Quem sobe as escadas da Pensão Amor é surpreendido por uma mulher de pernas abertas. “Valéria vai levá-lo à miséria”, lê-se do lado esquerdo. Nos andares de cima, o cenário é idêntico: “Anita, a mulher por quem o seu coração palpita”, “Clarissa, peitos firmes, bem roliça” ou “Regina, dá um espectáculo que você nem imagina”. Os desenhos e as frases foram pintados nas paredes pelo ilustrador Mário Belém. “Fizemos um concurso e convidámos artistas a recriar cartazes burlescos de cabarets”, explica Queirós de Carvalho. “Este foi o que seleccionámos e ele optou por pintar as frases em português, já que se trata do Cais do Sodré.”
As escadas do prédio mantêm-se desde o tempo em que foi construído, logo após o terramoto de 1755. “Optámos por não arranjar as paredes e deixar as várias camadas de história”, conta Queirós de Carvalho. No segundo e no terceiro andar, os quartos das antigas pensões foram recuperados e funcionam como escritórios e ateliês. 

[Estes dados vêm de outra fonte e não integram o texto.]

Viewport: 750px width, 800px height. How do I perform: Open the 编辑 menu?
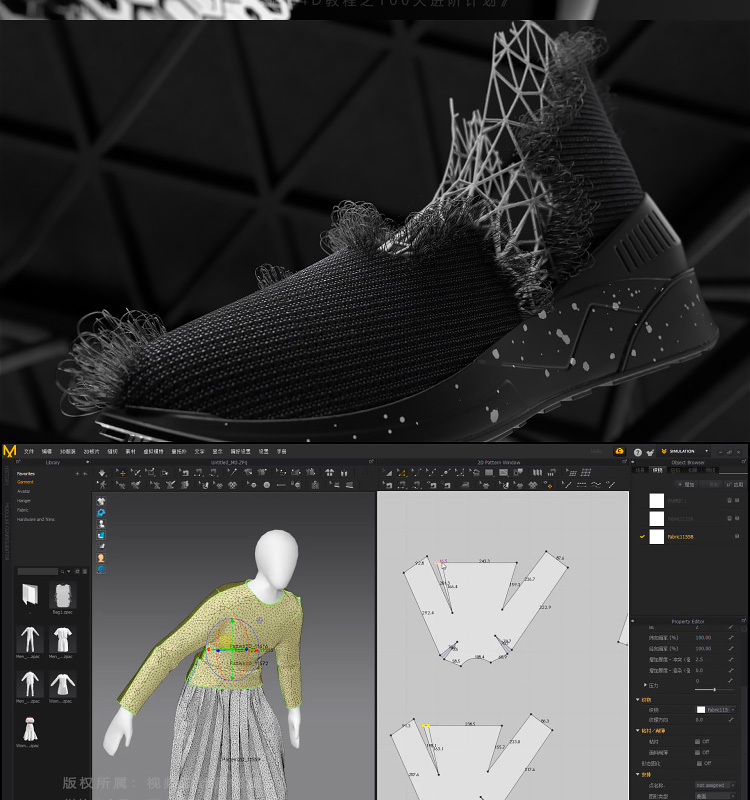click(47, 452)
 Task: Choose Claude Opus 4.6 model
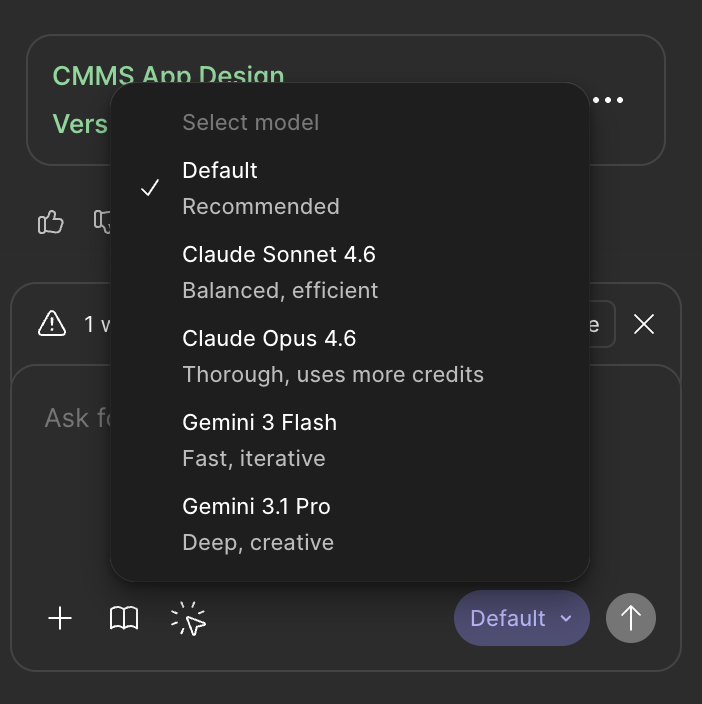pyautogui.click(x=270, y=356)
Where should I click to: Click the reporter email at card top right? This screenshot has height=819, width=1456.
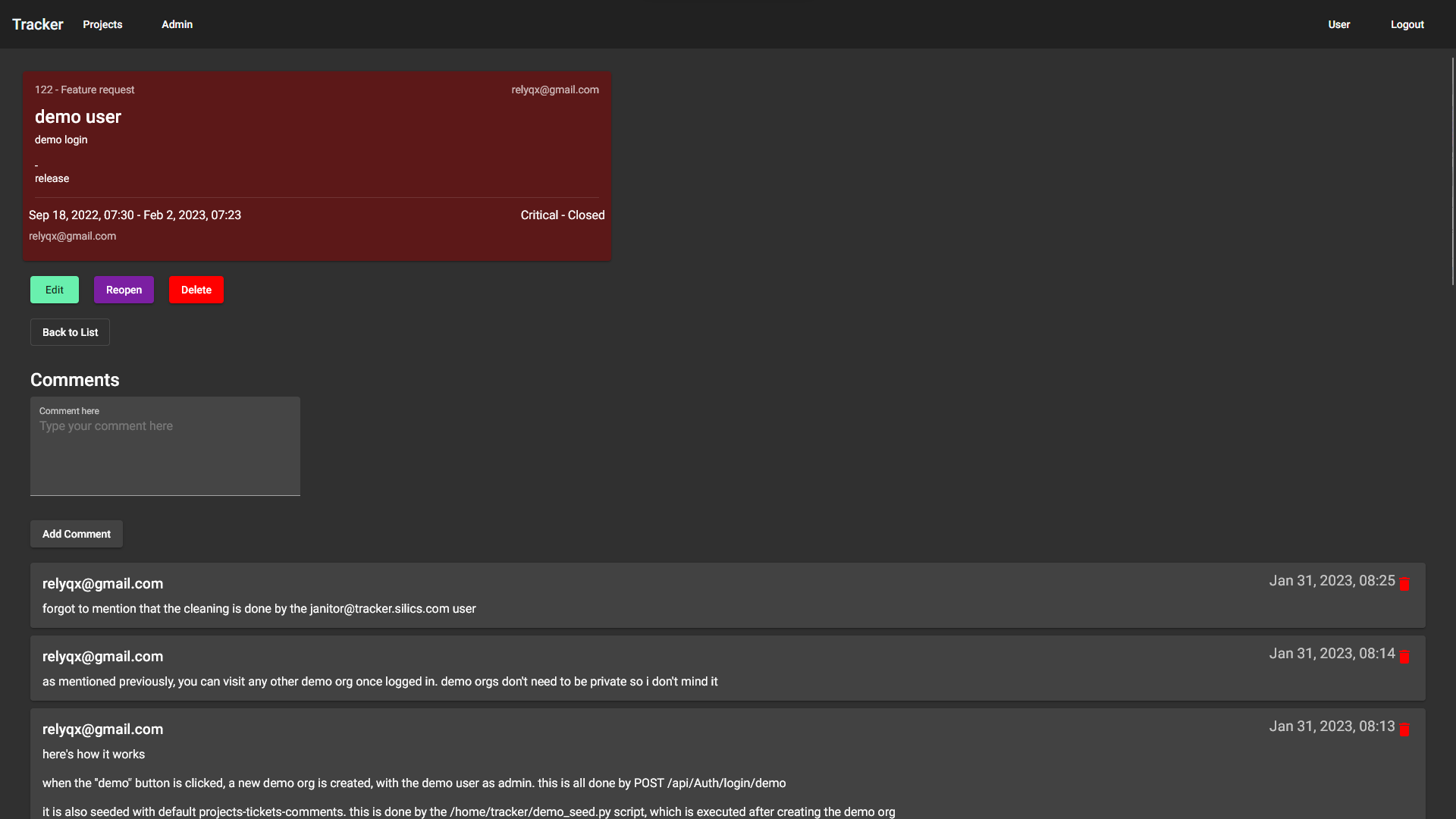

Contudo, apesar do que leio no artigo, agora não vi lojas nem ateliês, nem salões de cabeleireiro. mas vi divisões fechadas, só se for aí e, por ser sábado de tarde, estavam fechadas. Não sei.

Seja como for, gostei de ter visitado e fiquei com muita vontade de lá voltar, ficou a apetecer-me estar lá sentada a beber um chá bem apaladado ou um sumo fresco, ou um fumegante café, espreitando pela janela, olhando em volta, ouvindo música.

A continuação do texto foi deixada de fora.